Work instructions: Your answer should be the lines from the one with "Uncheck the PT program checkbox" to the end of the data below, both included, exact and free of pictures.
-- Available data follows --
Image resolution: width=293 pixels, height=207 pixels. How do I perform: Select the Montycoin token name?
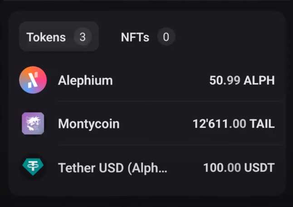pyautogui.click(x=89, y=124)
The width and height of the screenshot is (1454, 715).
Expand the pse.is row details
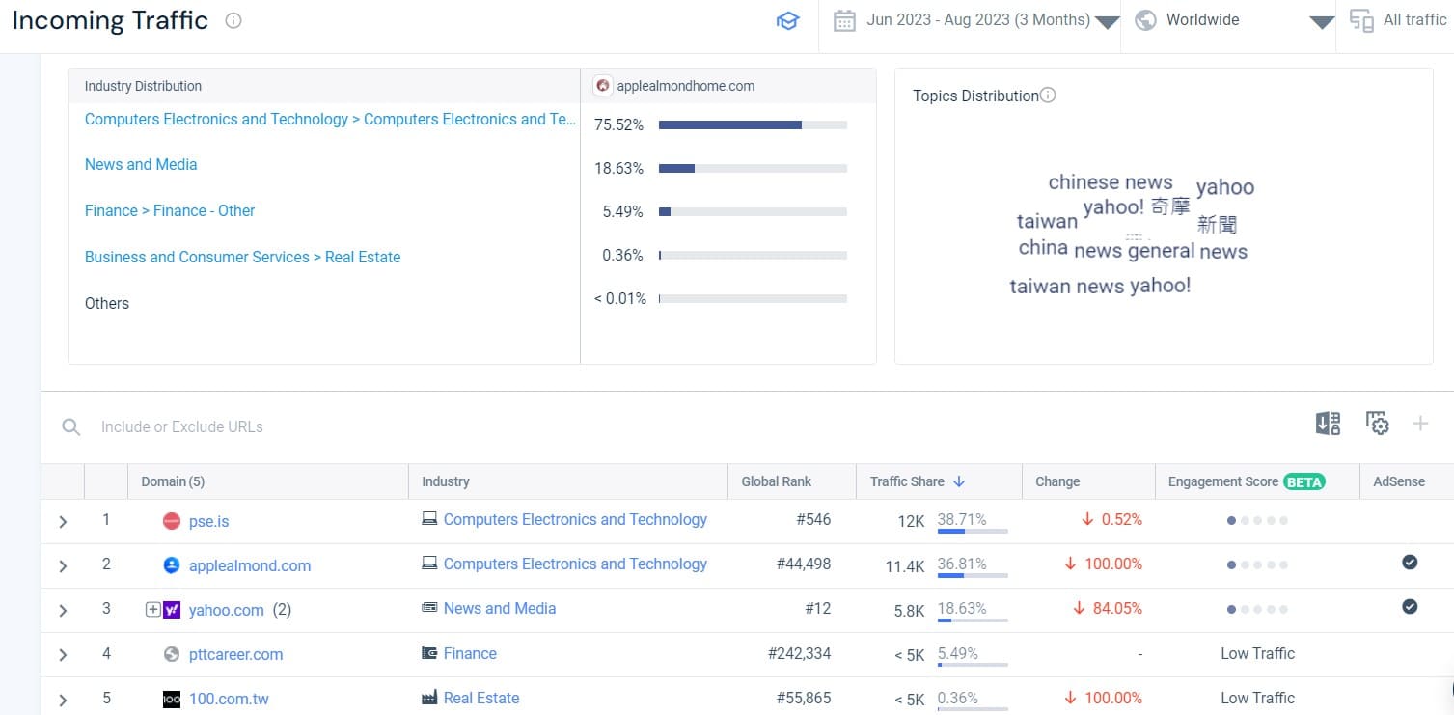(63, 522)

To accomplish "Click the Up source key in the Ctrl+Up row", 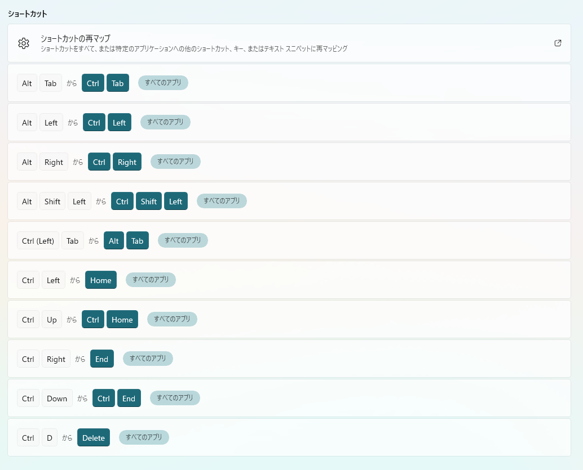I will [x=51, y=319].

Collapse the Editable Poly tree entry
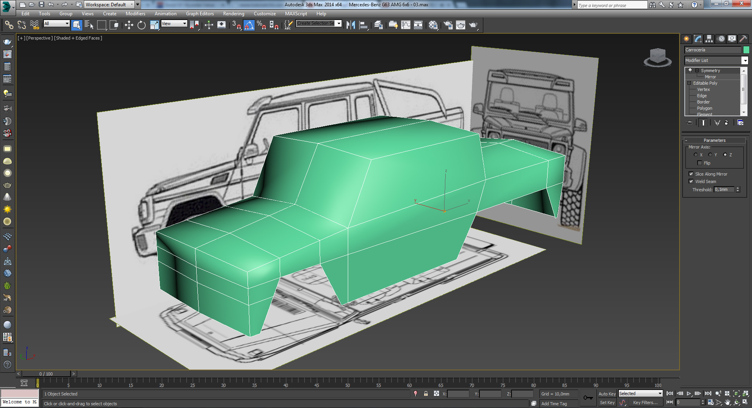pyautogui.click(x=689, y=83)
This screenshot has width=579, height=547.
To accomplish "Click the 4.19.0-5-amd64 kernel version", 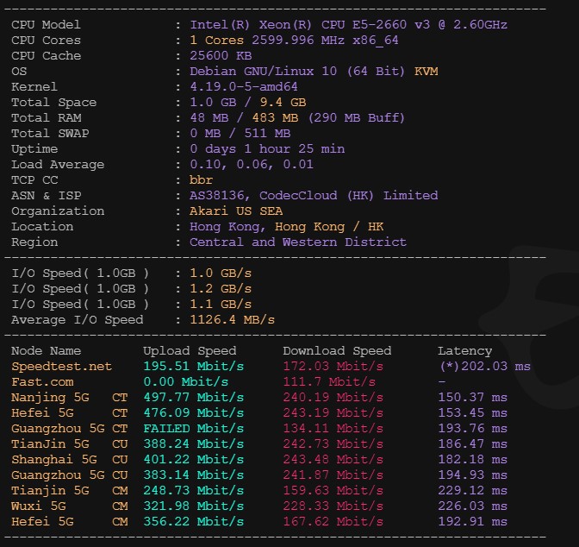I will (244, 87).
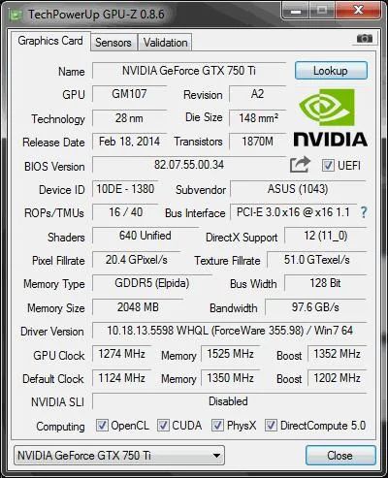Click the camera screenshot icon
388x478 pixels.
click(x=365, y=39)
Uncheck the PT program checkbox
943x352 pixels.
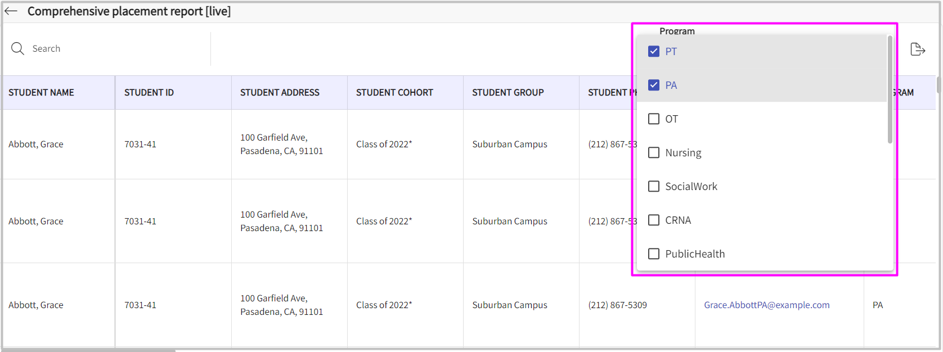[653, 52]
-- Available data concluded --
Exercise output:
Uncheck the PT program checkbox
943x352 pixels.
[653, 52]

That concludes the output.